Again this week, we will back track and hear what some of our experts had to say at this time last year about what was ahead. Chris Gray predicted that the major markets would continue to improve – correct – but was he surprised about what happened in Sydney?
Kevin: As we seek the opinion of another one of our experts, Chris Gray from Empire buyer’s agents.
Chris, thank you very much for your time. Just a reflection back: this time last year, we spoke, and I’ll just play a very small portion of what you had to say then.
Chris: It obviously depends where you are. There are lots of different property markets around Australia, but I think if you’re in the main markets of Sydney, Melbourne, and Brisbane, then I think a lot of people are going to look back and say, “That was another great year. We maybe made 5% or 10% capital growth over the time.” So we should be pretty happy.
Kevin: Chris, I think you were pretty well spot on there. You highlighted the fact that Sydney and Melbourne were going to be two of the peak markets. Do you see that continuing this year?
Chris: I think I do. It is a bit boring and it doesn’t make a big media story and those sensationalizing headlines or anything like that. I guess most of your viewers know that my market is more the second-hand, inner-city, 5-to-15 K kind of market at the median price. I’ve always generally thought it is pretty strong. A lot of the other research companies, especially people like Louis Christopher at SQM, think it’s going to be a pretty good year again and thinking anywhere from 5%, 10%, or even 15% growth in some of those areas.
Kevin: I know you say that you’re a pretty boring type of investor. You’ve said that to me on a couple of occasions. But it’s held you in fairly good stead, hasn’t it? That inner city ring and that median price range has always been pretty good for you, Chris.
Chris: It’s slow and steady wins the race in my book. It’s quite often too simple for most clever people and so they don’t actually follow through with things. There’s actually a legal and accounting conference in Aspen and again, there are a lot of very senior people, a lot of well-paid people, and they always expect that things are going to be harder.

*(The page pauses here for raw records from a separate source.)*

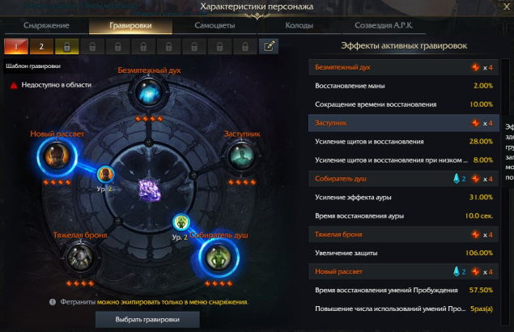Screen dimensions: 514x332
Task: Select the Новый рассвет engraving orb
Action: [x=57, y=156]
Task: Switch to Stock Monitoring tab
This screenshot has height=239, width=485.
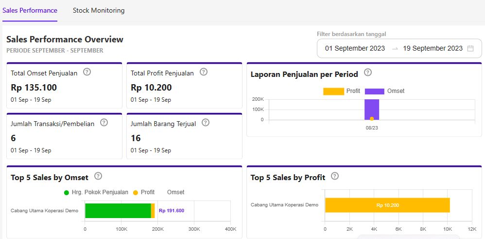Action: click(x=99, y=10)
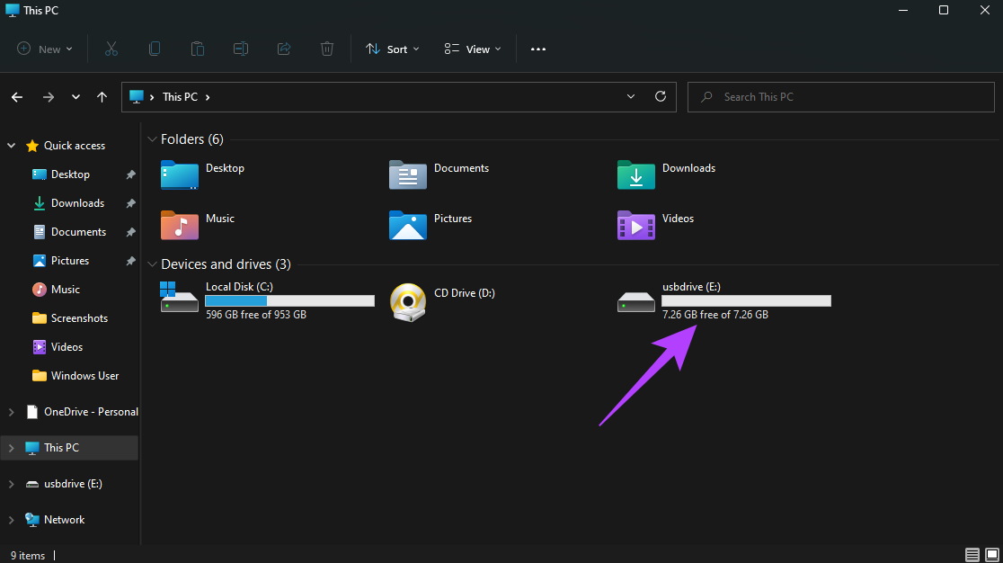Click the Search This PC field
The image size is (1003, 563).
[840, 97]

There are lots of fund managers and people like that, trying to find the latest greatest, thing in the stock market.
But in the 22 to 23 years that I’ve been investing, it’s just basically finding something of good quality. You’re not going to get it cheap. It’s going to be fair priced. But just hold on and in the years, then the results follow.

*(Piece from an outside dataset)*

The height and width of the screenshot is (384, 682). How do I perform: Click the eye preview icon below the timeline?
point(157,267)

Kevin: Chris, you’re in Aspen as you said, at an international conference. Are you getting much feedback about what’s happening internationally with the number of changes around the world? What if any impact is there going to be on the Australian market?
Chris: Obviously quite a few people have mentioned Trump over here, and even sitting on the ski lift you talk to the locals and they all have mixed opinions. There’s obviously scaremongering going on. There are a lot of people who think that the world is still going to come to an end. But I think the main thing with property is unless interest rates really do push up high very, very quickly, I think that for the main markets in Australia, it’s still going to be pretty solid.
But saying that, there are some risky markets out there, and I think that there is some worry that people should be worried about, and a lot of that is the brand new properties, especially in Brisbane. A lot of people have been talking about all the cranes up there. To a lesser extent probably Melbourne and Sydney, as well.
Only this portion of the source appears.